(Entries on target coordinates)
········

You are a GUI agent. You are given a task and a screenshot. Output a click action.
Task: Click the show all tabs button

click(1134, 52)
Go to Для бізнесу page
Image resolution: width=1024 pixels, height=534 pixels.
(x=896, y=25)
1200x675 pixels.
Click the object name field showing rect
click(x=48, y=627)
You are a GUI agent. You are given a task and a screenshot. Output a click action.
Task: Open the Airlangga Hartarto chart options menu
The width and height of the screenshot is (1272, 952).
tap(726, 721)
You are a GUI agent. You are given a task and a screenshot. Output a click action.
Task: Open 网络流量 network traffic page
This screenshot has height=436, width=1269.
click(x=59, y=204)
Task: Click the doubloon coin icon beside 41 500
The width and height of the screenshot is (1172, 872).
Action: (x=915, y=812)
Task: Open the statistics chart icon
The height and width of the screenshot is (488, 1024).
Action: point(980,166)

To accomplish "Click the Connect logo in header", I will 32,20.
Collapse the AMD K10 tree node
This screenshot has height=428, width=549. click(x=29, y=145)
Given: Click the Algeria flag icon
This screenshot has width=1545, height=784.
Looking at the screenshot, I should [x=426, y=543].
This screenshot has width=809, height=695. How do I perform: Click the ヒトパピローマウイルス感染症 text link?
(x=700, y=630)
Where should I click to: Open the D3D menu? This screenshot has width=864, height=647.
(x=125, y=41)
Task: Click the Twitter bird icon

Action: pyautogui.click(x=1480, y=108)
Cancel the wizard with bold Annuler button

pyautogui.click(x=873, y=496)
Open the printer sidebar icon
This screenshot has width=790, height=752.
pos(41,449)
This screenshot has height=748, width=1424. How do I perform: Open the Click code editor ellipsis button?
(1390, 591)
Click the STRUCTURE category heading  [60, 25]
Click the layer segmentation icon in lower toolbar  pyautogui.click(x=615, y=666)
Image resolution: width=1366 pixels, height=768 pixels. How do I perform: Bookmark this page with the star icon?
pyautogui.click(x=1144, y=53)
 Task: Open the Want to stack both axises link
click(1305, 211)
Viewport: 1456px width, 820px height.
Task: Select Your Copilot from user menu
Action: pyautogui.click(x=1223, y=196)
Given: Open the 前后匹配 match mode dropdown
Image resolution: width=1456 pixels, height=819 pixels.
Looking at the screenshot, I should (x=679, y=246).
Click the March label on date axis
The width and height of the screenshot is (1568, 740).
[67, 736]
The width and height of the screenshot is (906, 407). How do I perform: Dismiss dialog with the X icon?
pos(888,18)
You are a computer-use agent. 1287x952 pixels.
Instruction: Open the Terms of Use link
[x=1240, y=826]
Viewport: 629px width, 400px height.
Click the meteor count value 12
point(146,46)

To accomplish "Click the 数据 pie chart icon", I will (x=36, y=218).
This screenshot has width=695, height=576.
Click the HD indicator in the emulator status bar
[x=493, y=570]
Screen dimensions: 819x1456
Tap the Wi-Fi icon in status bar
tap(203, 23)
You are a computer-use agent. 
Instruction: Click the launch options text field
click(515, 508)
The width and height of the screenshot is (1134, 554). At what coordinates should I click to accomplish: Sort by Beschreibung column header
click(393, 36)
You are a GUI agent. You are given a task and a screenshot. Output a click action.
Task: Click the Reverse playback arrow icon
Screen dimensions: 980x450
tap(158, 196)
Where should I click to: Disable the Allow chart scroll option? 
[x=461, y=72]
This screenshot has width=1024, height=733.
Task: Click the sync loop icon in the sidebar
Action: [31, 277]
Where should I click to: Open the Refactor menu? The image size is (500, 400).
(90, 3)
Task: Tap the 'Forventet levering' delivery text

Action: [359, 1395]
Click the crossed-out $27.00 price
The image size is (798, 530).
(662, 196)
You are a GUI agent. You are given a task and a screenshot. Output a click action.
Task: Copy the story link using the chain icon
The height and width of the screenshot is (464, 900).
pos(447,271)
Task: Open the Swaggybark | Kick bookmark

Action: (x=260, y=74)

········

Exercise prompt:
Put these lines into a numbered list, leaving out the blank lines. Include every item.

Right answer:
1. You are a GUI agent. You are given a task and a screenshot. Output a click action.
2. Task: Click the show all tabs button
3. click(1134, 52)
4. Go to Для бізнесу page
5. Image resolution: width=1024 pixels, height=534 pixels.
6. (x=896, y=25)
7. 1200x675 pixels.
8. Click the object name field showing rect
9. click(x=48, y=627)
10. You are a GUI agent. You are given a task and a screenshot. Output a click action.
11. Task: Open the Airlangga Hartarto chart options menu
12. The width and height of the screenshot is (1272, 952).
13. tap(726, 721)
14. You are a GUI agent. You are given a task and a screenshot. Output a click action.
15. Task: Open 网络流量 network traffic page
16. This screenshot has height=436, width=1269.
17. click(x=59, y=204)
18. Task: Click the doubloon coin icon beside 41 500
19. The width and height of the screenshot is (1172, 872).
20. Action: (x=915, y=812)
21. Task: Open the statistics chart icon
22. The height and width of the screenshot is (488, 1024).
23. Action: point(980,166)
24. To accomplish "Click the Connect logo in header", I will 32,20.
25. Collapse the AMD K10 tree node
26. This screenshot has height=428, width=549. click(x=29, y=145)
27. Given: Click the Algeria flag icon
28. This screenshot has width=1545, height=784.
29. Looking at the screenshot, I should [x=426, y=543].
30. This screenshot has width=809, height=695. How do I perform: Click the ヒトパピローマウイルス感染症 text link?
31. (x=700, y=630)
32. Where should I click to: Open the D3D menu? This screenshot has width=864, height=647.
33. (x=125, y=41)
34. Task: Click the Twitter bird icon
35. Action: pyautogui.click(x=1480, y=108)
36. Cancel the wizard with bold Annuler button
37. pyautogui.click(x=873, y=496)
38. Open the printer sidebar icon
39. This screenshot has width=790, height=752.
40. pos(41,449)
41. This screenshot has height=748, width=1424. How do I perform: Open the Click code editor ellipsis button?
42. (1390, 591)
43. Click the STRUCTURE category heading  [60, 25]
44. Click the layer segmentation icon in lower toolbar  pyautogui.click(x=615, y=666)
45. Image resolution: width=1366 pixels, height=768 pixels. How do I perform: Bookmark this page with the star icon?
46. pyautogui.click(x=1144, y=53)
47.  Task: Open the Want to stack both axises link
48. click(1305, 211)
49. Viewport: 1456px width, 820px height.
50. Task: Select Your Copilot from user menu
51. Action: pyautogui.click(x=1223, y=196)
52. Given: Open the 前后匹配 match mode dropdown
53. Image resolution: width=1456 pixels, height=819 pixels.
54. Looking at the screenshot, I should (x=679, y=246).
55. Click the March label on date axis
56. The width and height of the screenshot is (1568, 740).
57. [67, 736]
58. The width and height of the screenshot is (906, 407). How do I perform: Dismiss dialog with the X icon?
59. pos(888,18)
60. You are a computer-use agent. 1287x952 pixels.
61. Instruction: Open the Terms of Use link
62. [x=1240, y=826]
63. Viewport: 629px width, 400px height.
64. Click the meteor count value 12
65. point(146,46)
66. To accomplish "Click the 数据 pie chart icon", I will (x=36, y=218).
67. This screenshot has width=695, height=576.
68. Click the HD indicator in the emulator status bar
69. [x=493, y=570]
70. Screen dimensions: 819x1456
71. Tap the Wi-Fi icon in status bar
72. tap(203, 23)
73. You are a computer-use agent. 
74. Instruction: Click the launch options text field
75. click(515, 508)
76. The width and height of the screenshot is (1134, 554). At what coordinates should I click to accomplish: Sort by Beschreibung column header
77. click(393, 36)
78. You are a GUI agent. You are given a task and a screenshot. Output a click action.
79. Task: Click the Reverse playback arrow icon
80. Screen dimensions: 980x450
81. tap(158, 196)
82. Where should I click to: Disable the Allow chart scroll option? 
83. [x=461, y=72]
84. This screenshot has width=1024, height=733.
85. Task: Click the sync loop icon in the sidebar
86. Action: [31, 277]
87. Where should I click to: Open the Refactor menu? The image size is (500, 400).
88. (90, 3)
89. Task: Tap the 'Forventet levering' delivery text
90. Action: [359, 1395]
91. Click the crossed-out $27.00 price
92. The image size is (798, 530).
93. (662, 196)
94. You are a GUI agent. You are given a task and a screenshot. Output a click action.
95. Task: Copy the story link using the chain icon
96. The height and width of the screenshot is (464, 900).
97. pos(447,271)
98. Task: Open the Swaggybark | Kick bookmark
99. Action: (x=260, y=74)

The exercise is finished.